How to interpret K-nn global anomaly score graph for different k?
hi,
to detect outliers in my dataset, I was using the k-nn global anomaly score operator, unfortunately, it does not give any hints how to choose k,
so I put the operator inside a grid optimization to search for different k, and convert the outlier score to a performance vector and log it (screenshot)
so
so I think the algorithm for k-nn GAS works as follows: Either choose the k-th nearest neighbor as distance only or choose the average to the k nearest neighbours.
As I increase k, the outlier score also grows, naturally... I get this graph for different k:
my question is, is there any way to interpret maybe the slope of the graph or something else? How could I interpret this, e.g. the high increase of the slop at
k=1 and equally k = 10? does that have any significance ? should I therefore choose k = 1 or k=10 as the best k?
I get this graph with the Cluster based Local Outlier Factor (CBLOF) with k-means:
I know that with k= 1 its kind of "overfitting", as variance is very high and bias is very low, so does this tell me anything about outliers, or should I go for safety and choose higher k? like k= 2 or k=3 ?
Answers
First and foremost, remember that the output of any algorithm based on k-nn is highly sensitive to distance metrics.
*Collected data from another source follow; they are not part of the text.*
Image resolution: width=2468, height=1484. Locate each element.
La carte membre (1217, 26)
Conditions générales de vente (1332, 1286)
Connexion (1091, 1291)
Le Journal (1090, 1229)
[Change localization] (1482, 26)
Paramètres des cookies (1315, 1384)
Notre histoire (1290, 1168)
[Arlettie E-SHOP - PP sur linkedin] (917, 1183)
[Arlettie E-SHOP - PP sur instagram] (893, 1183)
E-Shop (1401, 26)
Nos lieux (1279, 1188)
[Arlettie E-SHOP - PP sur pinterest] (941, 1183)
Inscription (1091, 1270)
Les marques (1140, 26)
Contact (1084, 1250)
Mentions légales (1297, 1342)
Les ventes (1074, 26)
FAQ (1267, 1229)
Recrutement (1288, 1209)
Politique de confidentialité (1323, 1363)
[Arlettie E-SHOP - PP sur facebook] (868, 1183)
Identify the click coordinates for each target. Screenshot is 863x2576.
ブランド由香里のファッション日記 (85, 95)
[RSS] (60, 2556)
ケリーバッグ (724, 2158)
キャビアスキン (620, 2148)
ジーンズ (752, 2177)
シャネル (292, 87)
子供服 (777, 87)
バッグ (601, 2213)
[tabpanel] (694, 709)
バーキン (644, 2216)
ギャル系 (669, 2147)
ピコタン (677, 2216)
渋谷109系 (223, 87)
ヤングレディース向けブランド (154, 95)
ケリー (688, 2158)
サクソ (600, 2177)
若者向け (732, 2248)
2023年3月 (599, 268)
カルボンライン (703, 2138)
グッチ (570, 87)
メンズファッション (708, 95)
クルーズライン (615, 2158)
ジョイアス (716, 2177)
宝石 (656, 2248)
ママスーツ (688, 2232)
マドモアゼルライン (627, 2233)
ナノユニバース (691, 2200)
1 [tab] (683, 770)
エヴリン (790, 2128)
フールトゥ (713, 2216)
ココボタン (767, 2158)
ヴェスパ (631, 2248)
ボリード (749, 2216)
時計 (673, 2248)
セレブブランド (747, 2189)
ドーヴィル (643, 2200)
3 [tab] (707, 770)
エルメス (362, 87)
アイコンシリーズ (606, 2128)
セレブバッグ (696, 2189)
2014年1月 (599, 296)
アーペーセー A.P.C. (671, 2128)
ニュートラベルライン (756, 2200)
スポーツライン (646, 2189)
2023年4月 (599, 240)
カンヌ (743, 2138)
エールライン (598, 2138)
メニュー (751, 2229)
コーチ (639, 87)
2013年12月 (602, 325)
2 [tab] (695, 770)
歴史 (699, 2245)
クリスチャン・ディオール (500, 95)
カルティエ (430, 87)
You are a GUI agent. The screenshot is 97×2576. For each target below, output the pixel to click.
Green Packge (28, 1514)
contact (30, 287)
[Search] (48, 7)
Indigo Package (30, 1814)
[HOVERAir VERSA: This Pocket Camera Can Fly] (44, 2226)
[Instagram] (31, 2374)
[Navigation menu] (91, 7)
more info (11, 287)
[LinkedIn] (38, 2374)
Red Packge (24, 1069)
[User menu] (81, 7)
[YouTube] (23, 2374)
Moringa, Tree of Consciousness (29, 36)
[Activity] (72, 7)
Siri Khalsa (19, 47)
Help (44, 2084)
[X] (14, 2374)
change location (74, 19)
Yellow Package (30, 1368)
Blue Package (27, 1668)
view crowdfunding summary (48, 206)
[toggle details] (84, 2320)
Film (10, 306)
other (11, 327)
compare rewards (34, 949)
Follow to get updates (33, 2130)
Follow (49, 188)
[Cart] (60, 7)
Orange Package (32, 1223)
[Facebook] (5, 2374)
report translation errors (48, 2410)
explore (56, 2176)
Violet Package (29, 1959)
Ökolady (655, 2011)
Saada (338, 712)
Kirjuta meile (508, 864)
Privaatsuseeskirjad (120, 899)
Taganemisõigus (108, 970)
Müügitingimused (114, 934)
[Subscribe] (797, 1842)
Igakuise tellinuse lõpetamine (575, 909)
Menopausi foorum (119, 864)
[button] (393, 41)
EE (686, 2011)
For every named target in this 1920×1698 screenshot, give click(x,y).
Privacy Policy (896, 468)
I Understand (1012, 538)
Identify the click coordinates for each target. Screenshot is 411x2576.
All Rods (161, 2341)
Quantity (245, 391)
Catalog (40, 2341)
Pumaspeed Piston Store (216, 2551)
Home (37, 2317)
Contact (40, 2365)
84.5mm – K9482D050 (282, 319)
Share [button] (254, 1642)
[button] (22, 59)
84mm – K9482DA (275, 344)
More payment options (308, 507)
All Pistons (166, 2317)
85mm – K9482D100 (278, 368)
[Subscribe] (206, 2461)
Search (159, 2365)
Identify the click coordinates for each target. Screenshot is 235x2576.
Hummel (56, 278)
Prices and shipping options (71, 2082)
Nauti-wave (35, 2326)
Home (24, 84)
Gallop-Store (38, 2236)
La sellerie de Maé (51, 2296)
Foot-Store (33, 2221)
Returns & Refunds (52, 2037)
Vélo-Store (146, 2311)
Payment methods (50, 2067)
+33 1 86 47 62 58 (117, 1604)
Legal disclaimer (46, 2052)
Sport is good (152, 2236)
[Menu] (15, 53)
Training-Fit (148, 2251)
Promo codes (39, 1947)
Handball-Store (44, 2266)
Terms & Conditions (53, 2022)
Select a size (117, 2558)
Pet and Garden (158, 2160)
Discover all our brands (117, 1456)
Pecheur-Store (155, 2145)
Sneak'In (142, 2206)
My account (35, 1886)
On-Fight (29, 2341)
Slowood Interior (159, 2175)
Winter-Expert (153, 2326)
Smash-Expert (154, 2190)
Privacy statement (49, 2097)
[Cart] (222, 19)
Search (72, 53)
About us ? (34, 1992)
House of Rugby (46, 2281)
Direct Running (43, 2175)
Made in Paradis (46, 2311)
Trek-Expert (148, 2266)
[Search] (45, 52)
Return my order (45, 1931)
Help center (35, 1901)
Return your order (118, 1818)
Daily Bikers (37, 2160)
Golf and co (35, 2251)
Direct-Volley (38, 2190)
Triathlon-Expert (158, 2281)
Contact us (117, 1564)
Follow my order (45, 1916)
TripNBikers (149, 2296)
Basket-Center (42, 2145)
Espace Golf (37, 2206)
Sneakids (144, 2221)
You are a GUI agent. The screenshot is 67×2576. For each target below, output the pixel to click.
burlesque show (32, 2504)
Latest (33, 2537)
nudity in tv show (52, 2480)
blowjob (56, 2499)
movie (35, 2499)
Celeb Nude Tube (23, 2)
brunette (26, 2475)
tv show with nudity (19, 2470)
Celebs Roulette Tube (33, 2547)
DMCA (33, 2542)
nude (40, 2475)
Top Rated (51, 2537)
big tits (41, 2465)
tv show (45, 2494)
Thus, normalization is highly advisable because all attributes might not natively be in the same scale or even order of magnitude. I'd suggest the Z-transform as the best normalization approach to any attributes that you are using in your distance comparisons.
Since the k-nn global anomaly score is simply the average distance measure, of course it is going to increase as k increases. However, looking at the scale of this score in your data, it looks like you have not normalized the data first, which means I would be very careful in interpeting these results until you do that. The "bump" in the slope that you observed seems like it tells you that after k=1, the average distance is much higher, which makes sense in a lot of datasets. The second bump may be an indicator of a change in observation density when k>10. But again, you may see something quite different after normalization.
The LOF approach is different, using a density-based approach to defining outliers rather than a distance-based approach. Many times it will regard a given point as an outlier that when using the pure distance measures it would not have seemed unusual. It might be more suitable to your dataset but it is difficult to say objectively which is better without more information. Like the first graph, it is not surprising that at k=1 there is a very different measure than when k>1 because when k=1 the neighborhood measure is the same as the individual measure so there is not much of a density comparison occurring. But once again, the scale here suggests that your data is in need of normalization before these metrics would be meaningful.
Lindon Ventures
Data Science Consulting from Certified RapidMiner Experts
I normalized my dataset and used k-NN again:
is this graph of any use?